DATA PROVIDED Block Start

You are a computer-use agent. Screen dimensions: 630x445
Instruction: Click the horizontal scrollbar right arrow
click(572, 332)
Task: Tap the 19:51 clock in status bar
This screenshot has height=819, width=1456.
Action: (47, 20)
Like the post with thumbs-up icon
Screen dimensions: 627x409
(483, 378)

DATA PROVIDED Block End

• _WHAT NEEDS TO BE DONE_
Where the line containing "Task: Tap the 19:51 clock in status bar" appears in the data above, begin there and reproduce every line to the end exactly; include nothing else.

• _COMPLETED TASK_
Task: Tap the 19:51 clock in status bar
This screenshot has height=819, width=1456.
Action: (47, 20)
Like the post with thumbs-up icon
Screen dimensions: 627x409
(483, 378)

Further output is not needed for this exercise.